• STATED EXERCISE: Print every line of the data below, keeping each one unchanged.

Records in a dataset:
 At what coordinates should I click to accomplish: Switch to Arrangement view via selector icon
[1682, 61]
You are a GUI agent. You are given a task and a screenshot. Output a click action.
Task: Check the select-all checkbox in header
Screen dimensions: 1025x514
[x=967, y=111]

• ANSWER TO THIS TASK:
 At what coordinates should I click to accomplish: Switch to Arrangement view via selector icon
[1682, 61]
You are a GUI agent. You are given a task and a screenshot. Output a click action.
Task: Check the select-all checkbox in header
Screen dimensions: 1025x514
[x=967, y=111]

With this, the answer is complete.